Stored items
◆ ◆ ◆ ◆ ◆

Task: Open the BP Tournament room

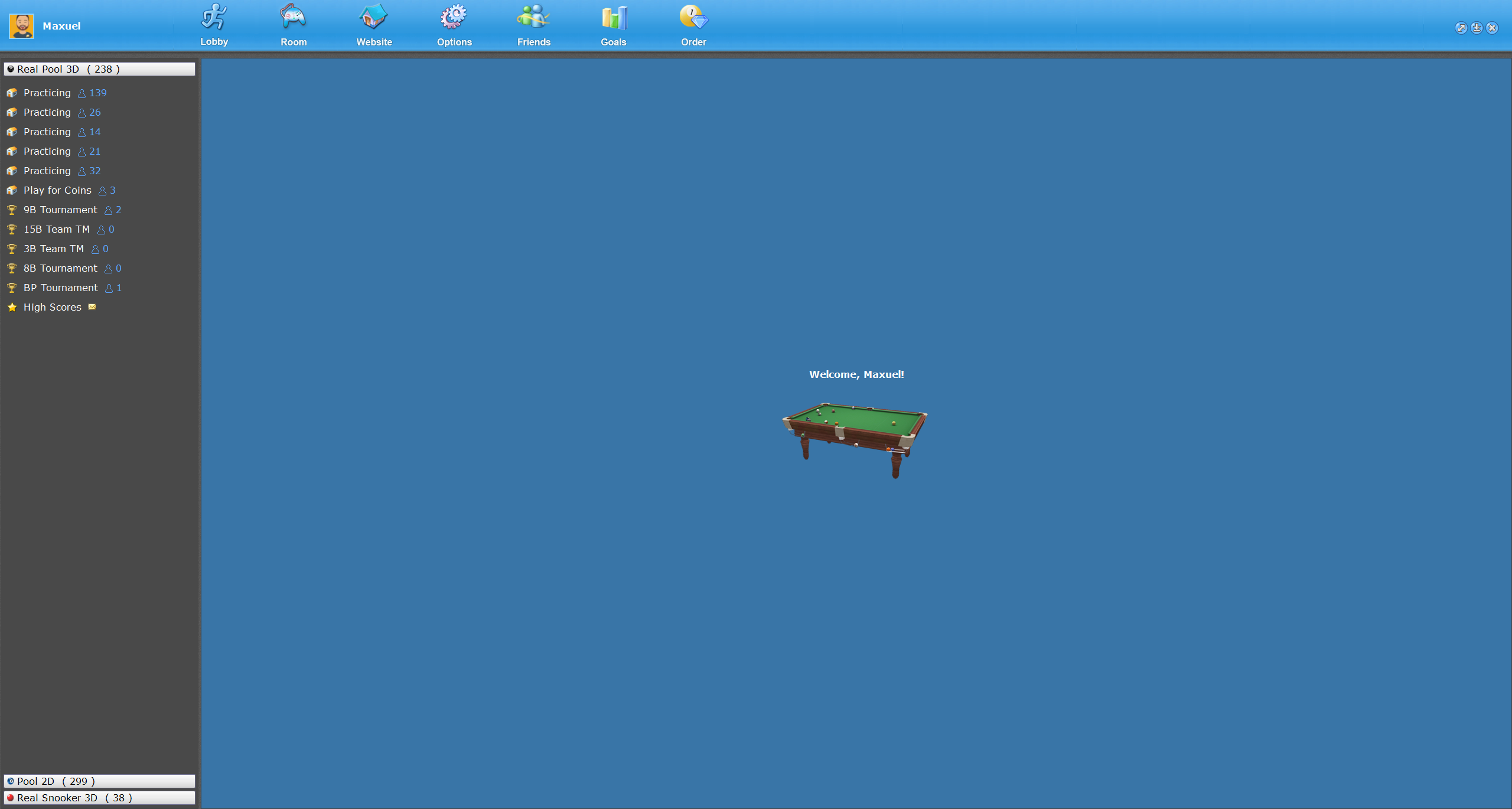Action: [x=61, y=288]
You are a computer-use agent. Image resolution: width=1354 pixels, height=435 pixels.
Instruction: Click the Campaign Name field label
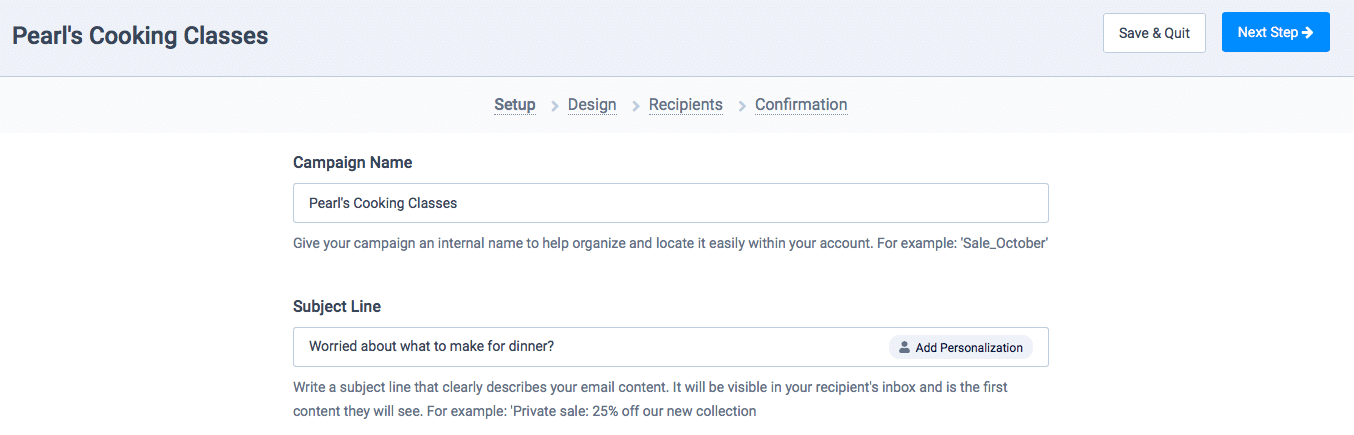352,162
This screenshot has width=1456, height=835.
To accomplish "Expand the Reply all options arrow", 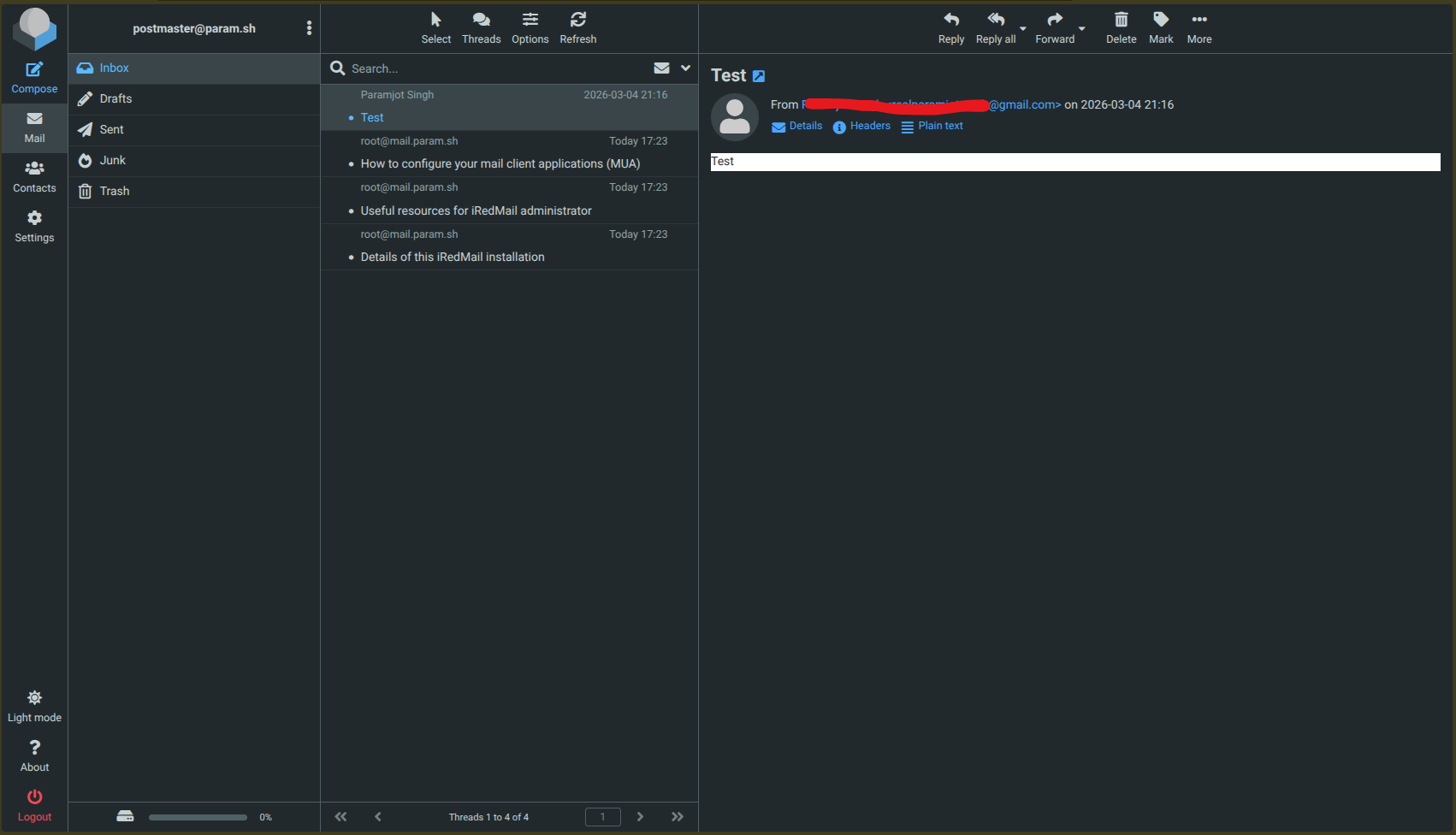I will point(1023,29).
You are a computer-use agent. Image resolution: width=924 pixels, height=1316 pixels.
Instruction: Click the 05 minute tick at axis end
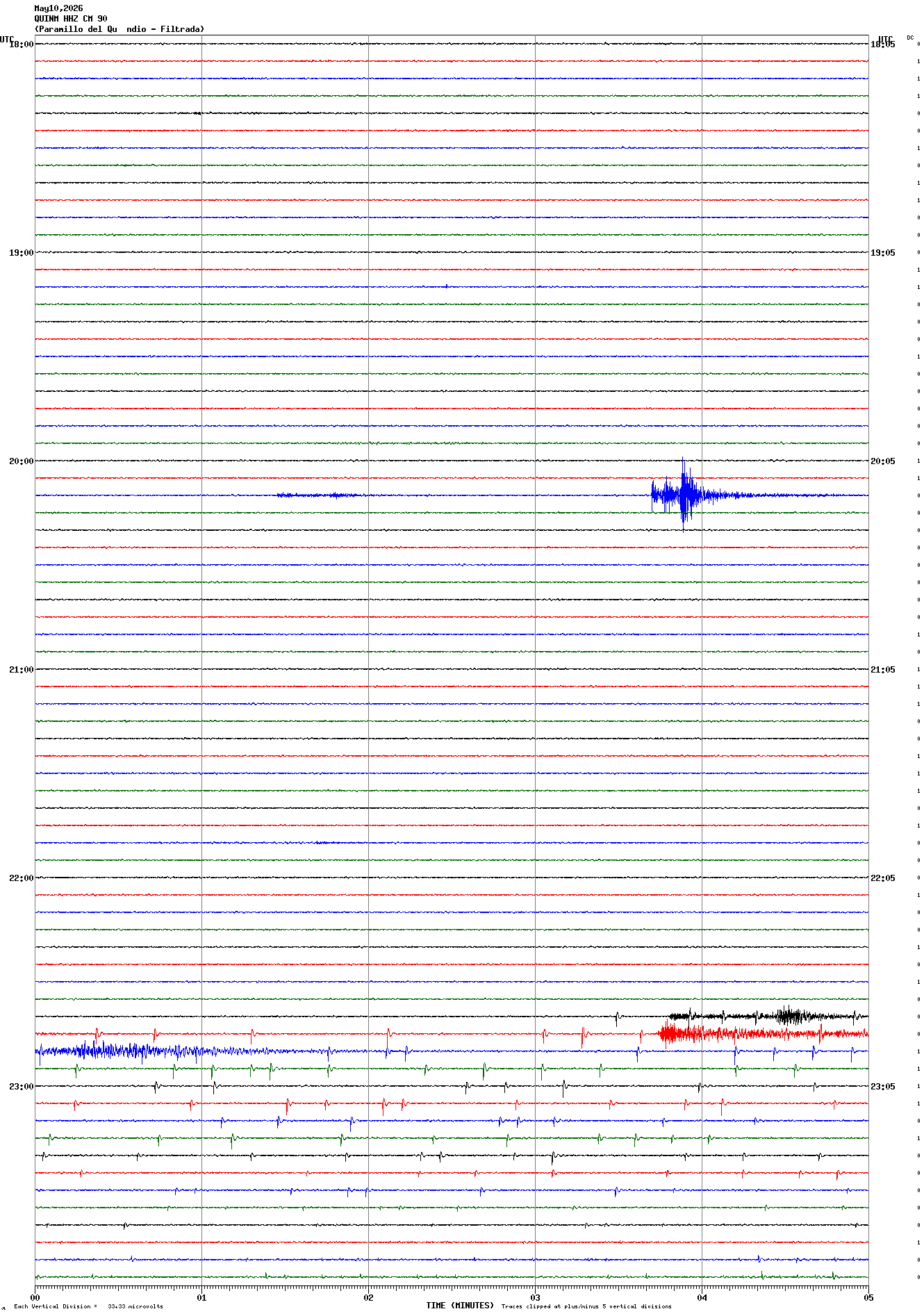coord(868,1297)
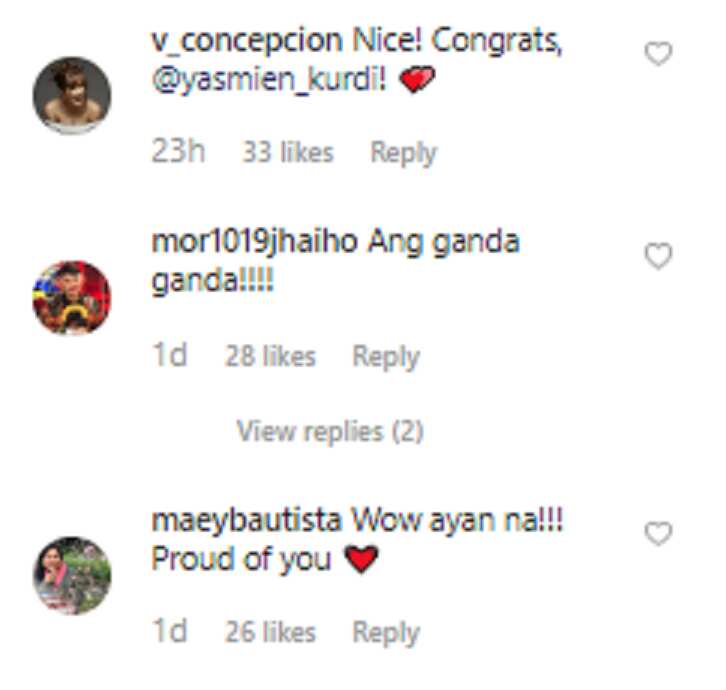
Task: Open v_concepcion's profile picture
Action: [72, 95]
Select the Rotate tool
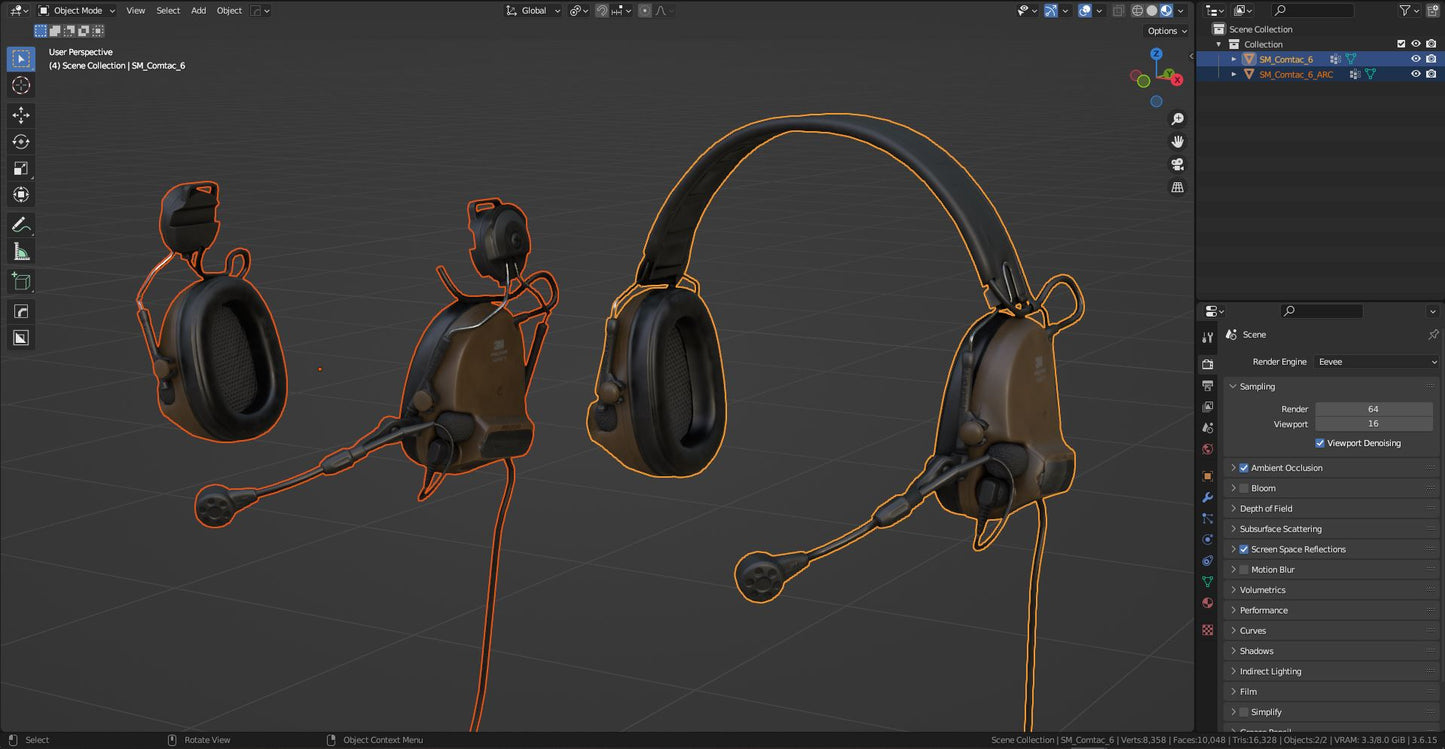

◆ ◆ ◆ ◆ ◆

### Written instruction:
Reproduce word for word every line from the one containing "You are a computer-use agent. Image resolution: width=924" through the end of the records. Omit the pictures from your answer.

### The response:
You are a computer-use agent. Image resolution: width=924 pixels, height=1316 pixels.
Instruction: Click the 05 minute tick at axis end
coord(868,1297)
Task: Open v_concepcion's profile picture
Action: [72, 95]
Select the Rotate tool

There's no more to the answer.